46. Pengadilan Dewa

8.6K 1.4K 118
                                    

"Hahaha! Kuil yang bagus! Kuil yang bagus! Pilar emas! Hahahaha!" teriak Sheri seraya tertawa riang dengan ekspresi sangat senang, tak peduli bahwa sekarang wajahnya penuh dengan lebam keunguan yang tampak menyakitkan.

"Berhenti bicara kataku!" Alaric sekali lagi memukul perutnya.

Sheri sudah tidak memiliki apapun di perutnya untuk dimuntahkan sehingga dia pun hanya bisa mengaduh setiap kali Alaric memukul perutnya sambil mencoba menahan nafasnya untuk meminimalisir rasa sakit. Wajahnya pun sudah lebam bengkak, mata kanannya sampai tak bisa membuka.

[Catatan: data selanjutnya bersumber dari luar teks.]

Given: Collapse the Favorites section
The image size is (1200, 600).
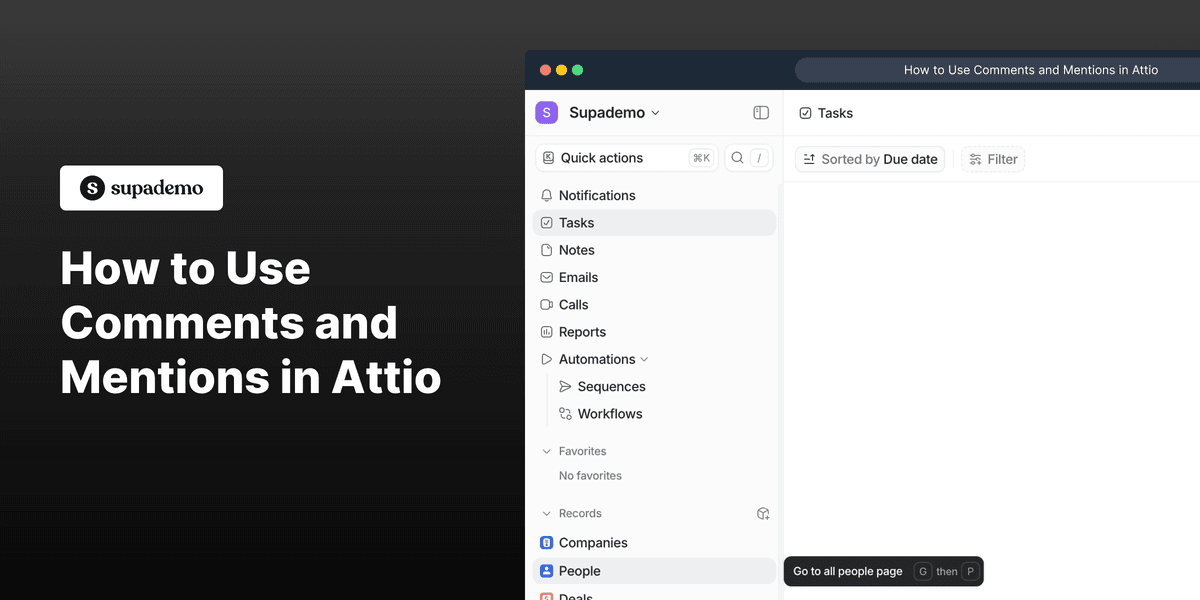Looking at the screenshot, I should pos(547,451).
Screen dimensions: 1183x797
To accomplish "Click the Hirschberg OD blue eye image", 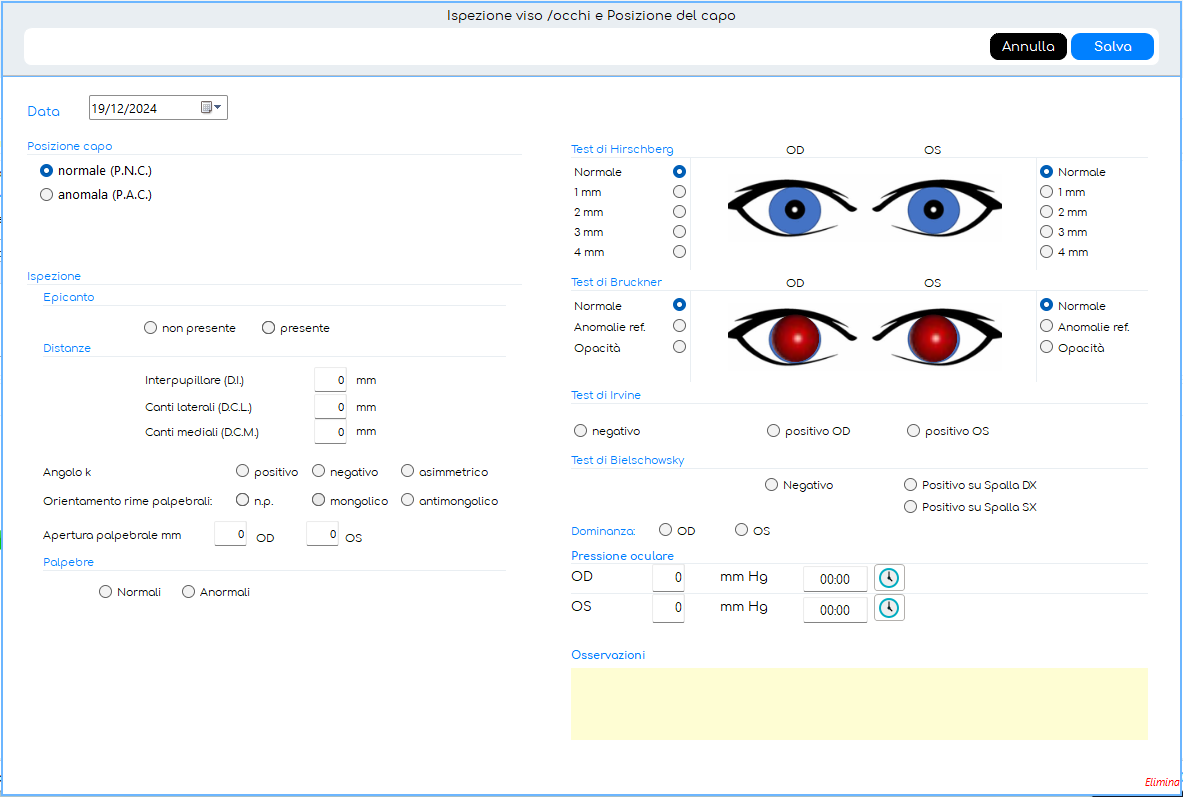I will click(794, 210).
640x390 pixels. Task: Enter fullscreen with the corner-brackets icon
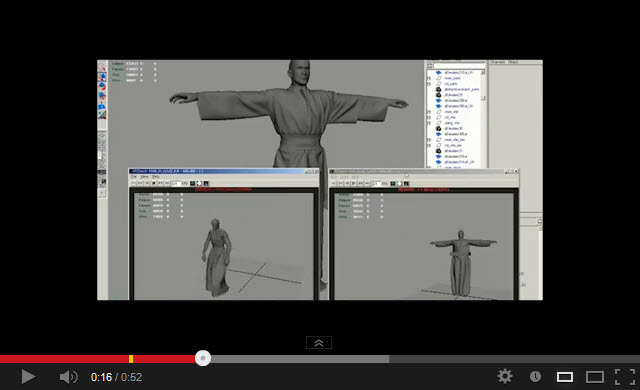(625, 377)
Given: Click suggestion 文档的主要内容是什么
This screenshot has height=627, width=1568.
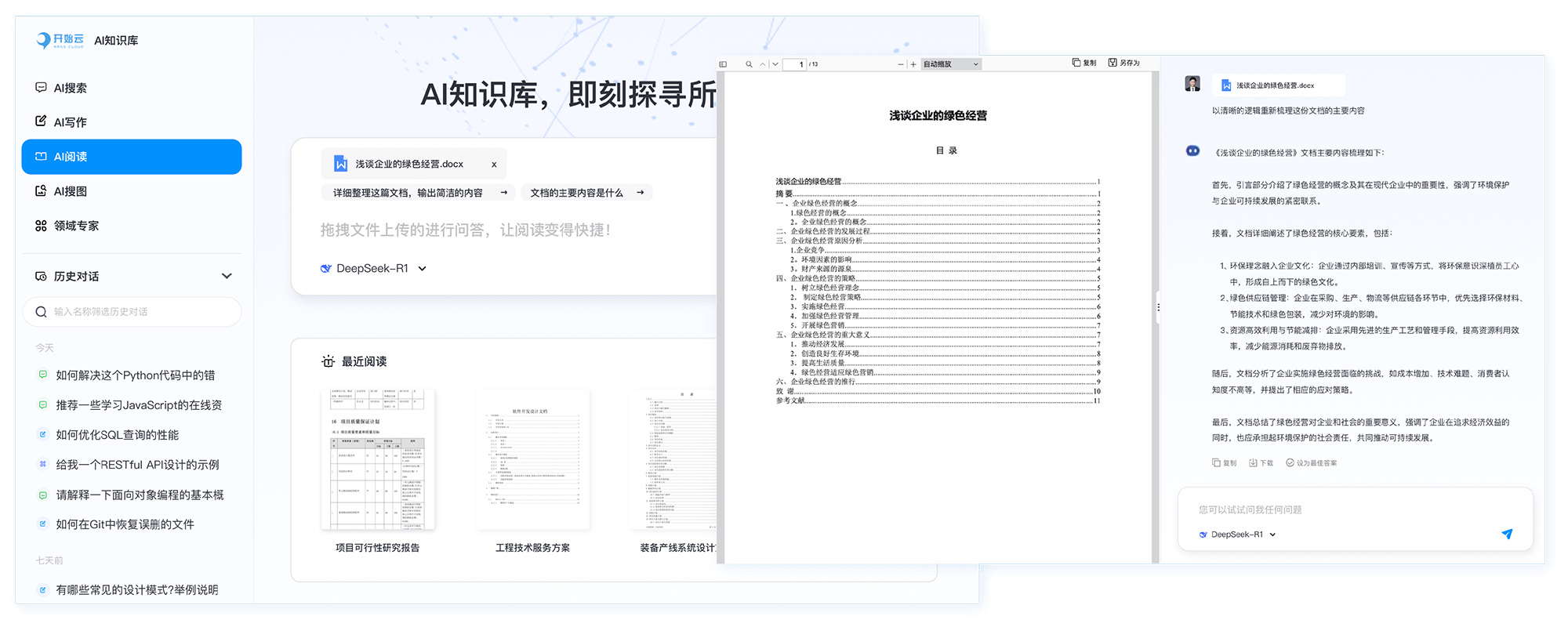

Tapi itu sama sekali tidak membuat Sheri berhenti. Dia terus melantur dan melantur, membiarkan pikirannya kosong lantas bibirnya berucap hal-hal aneh dan random.
Itu sungguh menyebalkan! Alaric tidak tahan lagi.

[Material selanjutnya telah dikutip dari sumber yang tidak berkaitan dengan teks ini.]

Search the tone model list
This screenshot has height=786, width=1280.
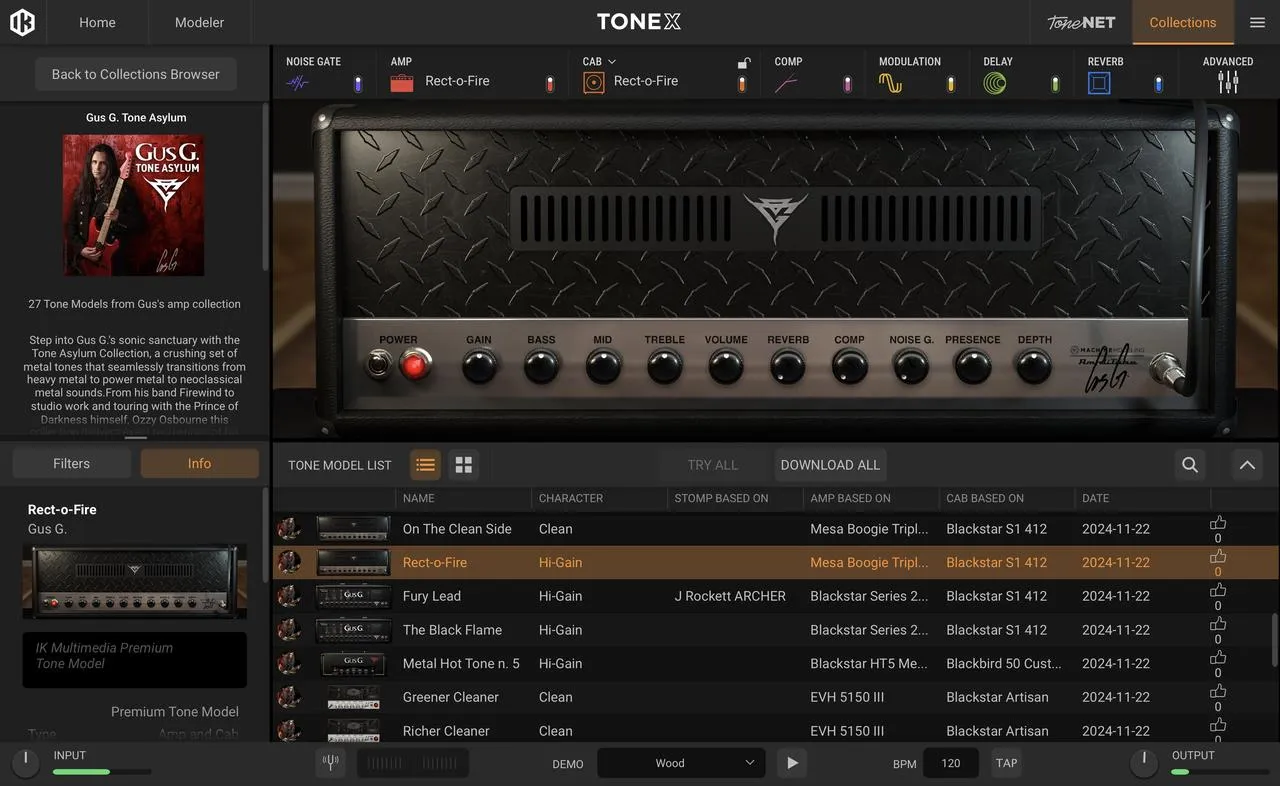[1190, 465]
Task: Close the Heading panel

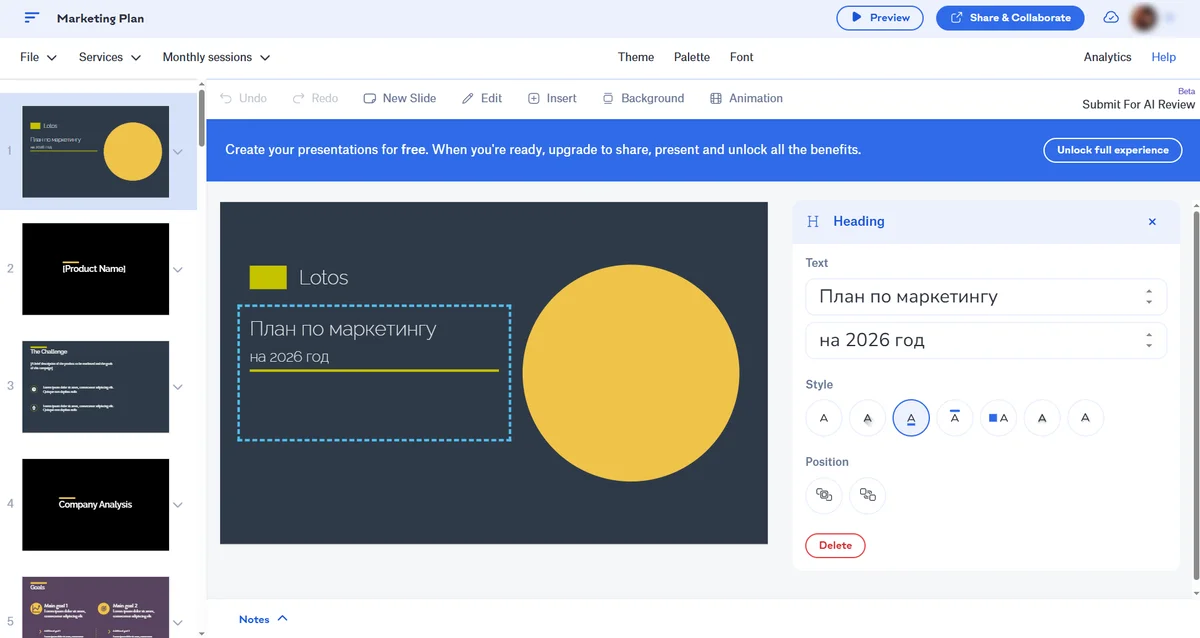Action: tap(1152, 222)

Sepertinya pukulan tak membuat Sheri diam. Dia pun langsung mencari senjata untuk menghukum, diambilnya sebuah cambuk lantas dipukulkannya cambuk itu.

Plash—

Sheri tertawa riang seperti orang gila kehilangan akalnya.
"Ahahahaha! Cambuk cambuk seperti kuda berlari seperti babi hutan yang mengejar ayam betina beranak di dalam sangkar burung kakak tua hinggap di jendela! Ahahahaha!"

Gertakkan gigi Alaric memuncak. "Kau menjadi gila setelah bersama dengan bajingan itu, kak Ius! Biarkan aku mensucikan jiwamu yang kotor itu! Semoga dewa mengampuni pendosa sepertimu! Kembalilah ke jalan yang benar!"

Perkataan Alaric benar-benar membuat Sheri tertawa terbahak-bahak sampai ia menangis. Dia tertawa keras sampai membuat hatinya membeku. Setiap kali cambuk dan rasa sakit dirasakan oleh tubuhnya, secara otomatis tubuh Sheri akan merespon untuk jadi semakin keras dan keras. Otot di seluruh tubuhnya menegang sampai maksimal. Kaku dan keras.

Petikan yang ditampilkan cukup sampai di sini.